Seated or Supine Leg Press (Machine)
Select a weight that you're able to use for six to ten reps with strict form.
Adjust the seat back (forward or back) to allow for a full movement range.
Adjust the seat so there is minimal stress on your lower back (in general, the seat back angle should be about 45 degrees).
Lie back on the seat and place your hands very lightly on the grips.
Place your feet on the foot plate; they should be centered, with both feet flat.
Adjust your foot position; your feet should be roughtly 12 inches apart. To direct more stress to your inner thighs, move your feet farther apart.
While keeping your buttocks and lower back in contact with the seat, extend your legs very slowly (don't hold your breath exhale as you press).
Stop once your legs are extended to roughly three-fourths of a full movement range (past this point, there is minimal stress on your thighs and more on your knees).
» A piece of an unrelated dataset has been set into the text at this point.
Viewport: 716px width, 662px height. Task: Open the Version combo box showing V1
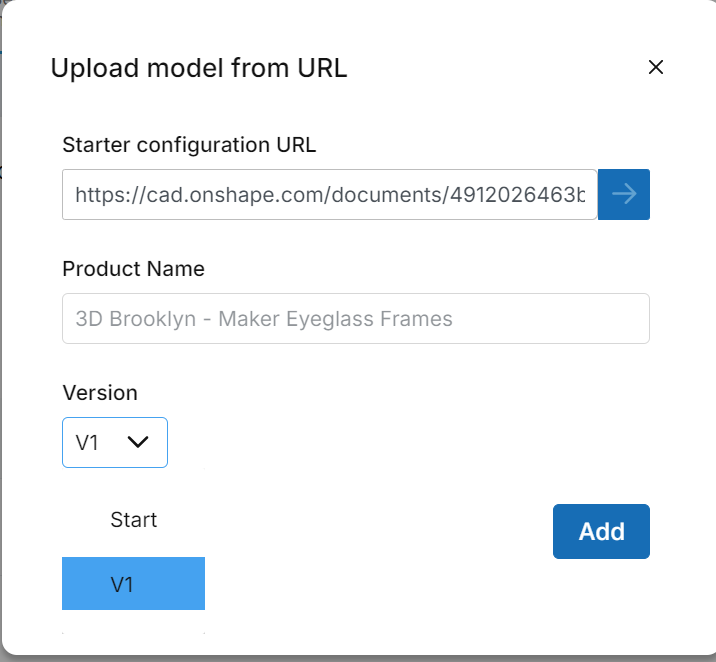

Inhale and slowly lower the weight with your feet kept
on the plate.
Lower the weight as much as you can without overstressing your knees. Also, stop if you find it hard to keep from arching your back.
Repeat until you reach failure (you can't perform any more reps with strict form).
Other Key Points and Reminders
Don't bow or spread your knees make sure you keep them aligned with your feet.
To start the first rep without stressing your back, push down on your thighs with your hands.